== Segment start ==

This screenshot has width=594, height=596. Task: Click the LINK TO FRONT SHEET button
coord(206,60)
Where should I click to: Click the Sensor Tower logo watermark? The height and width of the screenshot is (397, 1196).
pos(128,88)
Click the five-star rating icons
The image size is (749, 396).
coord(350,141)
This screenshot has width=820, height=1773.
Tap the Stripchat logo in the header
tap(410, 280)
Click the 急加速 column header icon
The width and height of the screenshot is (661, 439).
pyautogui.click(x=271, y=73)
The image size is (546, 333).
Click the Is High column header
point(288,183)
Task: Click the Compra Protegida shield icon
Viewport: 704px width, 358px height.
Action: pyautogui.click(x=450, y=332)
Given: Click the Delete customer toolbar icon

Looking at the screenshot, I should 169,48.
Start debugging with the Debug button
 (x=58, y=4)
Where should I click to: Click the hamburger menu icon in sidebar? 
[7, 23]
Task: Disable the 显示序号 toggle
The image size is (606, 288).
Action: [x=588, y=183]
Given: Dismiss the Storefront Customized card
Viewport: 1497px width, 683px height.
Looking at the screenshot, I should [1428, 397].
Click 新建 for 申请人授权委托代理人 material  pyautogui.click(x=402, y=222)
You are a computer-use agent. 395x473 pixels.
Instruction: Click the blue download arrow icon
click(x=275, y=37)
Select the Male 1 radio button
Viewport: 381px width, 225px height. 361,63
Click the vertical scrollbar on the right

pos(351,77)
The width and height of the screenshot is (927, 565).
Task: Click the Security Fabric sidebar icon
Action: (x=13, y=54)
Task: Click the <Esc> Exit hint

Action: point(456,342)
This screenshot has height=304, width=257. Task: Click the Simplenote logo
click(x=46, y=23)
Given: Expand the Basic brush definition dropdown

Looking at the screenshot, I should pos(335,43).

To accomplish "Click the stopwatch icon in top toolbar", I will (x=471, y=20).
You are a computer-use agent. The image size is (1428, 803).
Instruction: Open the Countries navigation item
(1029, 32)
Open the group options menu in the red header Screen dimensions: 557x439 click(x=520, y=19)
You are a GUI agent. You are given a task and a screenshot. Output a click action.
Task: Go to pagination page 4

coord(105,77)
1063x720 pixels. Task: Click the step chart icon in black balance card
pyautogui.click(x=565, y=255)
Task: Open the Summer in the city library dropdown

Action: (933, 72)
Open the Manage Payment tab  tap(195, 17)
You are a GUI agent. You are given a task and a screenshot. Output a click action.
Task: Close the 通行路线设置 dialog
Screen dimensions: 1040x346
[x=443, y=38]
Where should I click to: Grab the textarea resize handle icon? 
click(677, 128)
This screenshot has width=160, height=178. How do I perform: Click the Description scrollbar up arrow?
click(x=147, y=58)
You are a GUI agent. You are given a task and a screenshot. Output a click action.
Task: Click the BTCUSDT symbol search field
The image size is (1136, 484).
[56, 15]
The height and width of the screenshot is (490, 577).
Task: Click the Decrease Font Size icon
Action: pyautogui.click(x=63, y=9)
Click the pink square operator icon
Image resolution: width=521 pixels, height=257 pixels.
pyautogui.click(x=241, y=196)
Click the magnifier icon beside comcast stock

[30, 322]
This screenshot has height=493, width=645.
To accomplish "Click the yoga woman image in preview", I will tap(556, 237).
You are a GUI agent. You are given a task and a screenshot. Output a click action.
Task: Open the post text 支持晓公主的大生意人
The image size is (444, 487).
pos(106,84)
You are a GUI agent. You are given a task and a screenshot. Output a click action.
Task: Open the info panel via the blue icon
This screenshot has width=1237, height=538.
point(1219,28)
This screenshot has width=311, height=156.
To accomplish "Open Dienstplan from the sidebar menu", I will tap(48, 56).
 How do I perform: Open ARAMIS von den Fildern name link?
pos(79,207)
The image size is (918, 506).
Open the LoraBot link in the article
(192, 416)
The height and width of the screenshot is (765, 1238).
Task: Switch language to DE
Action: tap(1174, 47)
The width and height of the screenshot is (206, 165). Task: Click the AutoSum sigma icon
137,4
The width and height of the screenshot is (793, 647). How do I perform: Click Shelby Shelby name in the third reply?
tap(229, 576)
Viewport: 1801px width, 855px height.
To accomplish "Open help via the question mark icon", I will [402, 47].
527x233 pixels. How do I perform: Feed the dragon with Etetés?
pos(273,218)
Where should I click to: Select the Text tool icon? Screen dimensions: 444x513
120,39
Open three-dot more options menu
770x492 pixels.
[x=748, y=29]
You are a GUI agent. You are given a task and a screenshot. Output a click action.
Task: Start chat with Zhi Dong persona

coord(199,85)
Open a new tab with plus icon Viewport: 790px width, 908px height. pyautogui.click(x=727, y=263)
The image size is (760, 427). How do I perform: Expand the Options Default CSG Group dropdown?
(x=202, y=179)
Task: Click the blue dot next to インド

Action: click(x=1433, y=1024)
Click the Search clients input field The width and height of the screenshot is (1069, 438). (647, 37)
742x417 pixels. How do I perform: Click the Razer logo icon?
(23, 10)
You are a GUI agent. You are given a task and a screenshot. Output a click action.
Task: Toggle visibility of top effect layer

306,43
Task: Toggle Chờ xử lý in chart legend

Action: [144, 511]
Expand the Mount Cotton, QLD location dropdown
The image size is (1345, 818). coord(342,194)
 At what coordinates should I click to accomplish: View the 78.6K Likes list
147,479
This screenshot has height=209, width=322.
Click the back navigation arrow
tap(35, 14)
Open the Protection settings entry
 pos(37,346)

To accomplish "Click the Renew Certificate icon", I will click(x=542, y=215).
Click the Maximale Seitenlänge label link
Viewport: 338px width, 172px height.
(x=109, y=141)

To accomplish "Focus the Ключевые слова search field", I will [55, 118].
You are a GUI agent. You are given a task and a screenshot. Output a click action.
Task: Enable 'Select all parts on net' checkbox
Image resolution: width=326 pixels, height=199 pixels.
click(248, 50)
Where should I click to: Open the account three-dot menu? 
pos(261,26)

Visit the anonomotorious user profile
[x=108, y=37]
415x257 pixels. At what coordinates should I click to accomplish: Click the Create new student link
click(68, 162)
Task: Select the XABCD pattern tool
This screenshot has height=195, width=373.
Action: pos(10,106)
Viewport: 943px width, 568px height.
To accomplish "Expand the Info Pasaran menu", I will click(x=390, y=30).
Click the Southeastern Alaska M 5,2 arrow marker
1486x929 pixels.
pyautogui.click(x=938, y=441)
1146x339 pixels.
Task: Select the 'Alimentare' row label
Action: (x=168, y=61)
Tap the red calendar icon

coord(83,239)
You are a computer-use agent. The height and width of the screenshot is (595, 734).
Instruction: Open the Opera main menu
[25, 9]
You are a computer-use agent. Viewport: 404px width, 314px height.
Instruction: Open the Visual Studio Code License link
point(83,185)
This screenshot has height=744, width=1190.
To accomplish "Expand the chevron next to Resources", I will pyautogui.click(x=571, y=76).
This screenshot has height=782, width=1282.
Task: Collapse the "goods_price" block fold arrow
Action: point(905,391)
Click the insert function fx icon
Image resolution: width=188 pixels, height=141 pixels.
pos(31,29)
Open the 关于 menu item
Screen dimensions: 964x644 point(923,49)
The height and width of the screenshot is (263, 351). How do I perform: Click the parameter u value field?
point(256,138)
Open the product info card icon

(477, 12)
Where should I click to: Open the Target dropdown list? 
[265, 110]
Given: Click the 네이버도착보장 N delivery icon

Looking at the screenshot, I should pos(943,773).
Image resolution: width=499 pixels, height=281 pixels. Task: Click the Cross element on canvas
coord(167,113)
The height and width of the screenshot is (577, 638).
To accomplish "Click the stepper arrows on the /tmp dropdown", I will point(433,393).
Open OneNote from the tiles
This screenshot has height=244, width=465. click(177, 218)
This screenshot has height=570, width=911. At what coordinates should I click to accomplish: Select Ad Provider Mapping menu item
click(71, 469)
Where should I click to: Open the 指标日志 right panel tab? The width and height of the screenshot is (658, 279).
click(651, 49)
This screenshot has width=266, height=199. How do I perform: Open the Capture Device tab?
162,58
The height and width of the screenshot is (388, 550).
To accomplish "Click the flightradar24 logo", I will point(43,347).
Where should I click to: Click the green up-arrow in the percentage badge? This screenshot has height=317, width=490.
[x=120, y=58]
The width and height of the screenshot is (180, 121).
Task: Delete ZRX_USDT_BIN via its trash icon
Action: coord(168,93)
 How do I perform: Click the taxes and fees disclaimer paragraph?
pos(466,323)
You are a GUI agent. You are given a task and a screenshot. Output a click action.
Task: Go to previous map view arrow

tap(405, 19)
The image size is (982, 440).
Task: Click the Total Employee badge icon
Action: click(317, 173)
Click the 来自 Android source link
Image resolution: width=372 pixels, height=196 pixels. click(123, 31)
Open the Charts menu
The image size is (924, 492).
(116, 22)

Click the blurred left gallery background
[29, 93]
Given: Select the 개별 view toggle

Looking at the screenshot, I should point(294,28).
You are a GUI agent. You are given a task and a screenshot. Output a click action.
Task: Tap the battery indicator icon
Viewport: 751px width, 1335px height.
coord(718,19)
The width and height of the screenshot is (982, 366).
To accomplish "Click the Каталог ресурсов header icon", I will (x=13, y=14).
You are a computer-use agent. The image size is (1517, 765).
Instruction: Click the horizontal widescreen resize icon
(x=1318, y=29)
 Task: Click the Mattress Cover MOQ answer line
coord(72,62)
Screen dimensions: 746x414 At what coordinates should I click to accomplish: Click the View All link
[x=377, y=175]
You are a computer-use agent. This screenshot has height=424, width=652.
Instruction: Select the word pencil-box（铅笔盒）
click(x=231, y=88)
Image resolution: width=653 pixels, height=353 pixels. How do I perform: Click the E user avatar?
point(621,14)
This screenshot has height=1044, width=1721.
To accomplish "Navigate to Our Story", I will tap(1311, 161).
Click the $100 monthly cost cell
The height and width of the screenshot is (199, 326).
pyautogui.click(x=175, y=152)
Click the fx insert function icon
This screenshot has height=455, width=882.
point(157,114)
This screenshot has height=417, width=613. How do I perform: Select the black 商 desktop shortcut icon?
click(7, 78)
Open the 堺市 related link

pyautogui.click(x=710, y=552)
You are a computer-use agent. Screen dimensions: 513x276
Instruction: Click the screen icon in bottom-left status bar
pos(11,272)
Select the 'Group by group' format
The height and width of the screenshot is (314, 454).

== Segment end ==

Please transcribe only the lines in the records above running from the line that has "The image size is (444, 487)." through the line that has "This screenshot has width=311, height=156.", both included, exactly as they appear.

The image size is (444, 487).
pos(106,84)
You are a GUI agent. You are given a task and a screenshot. Output a click action.
Task: Open the info panel via the blue icon
This screenshot has width=1237, height=538.
point(1219,28)
This screenshot has width=311, height=156.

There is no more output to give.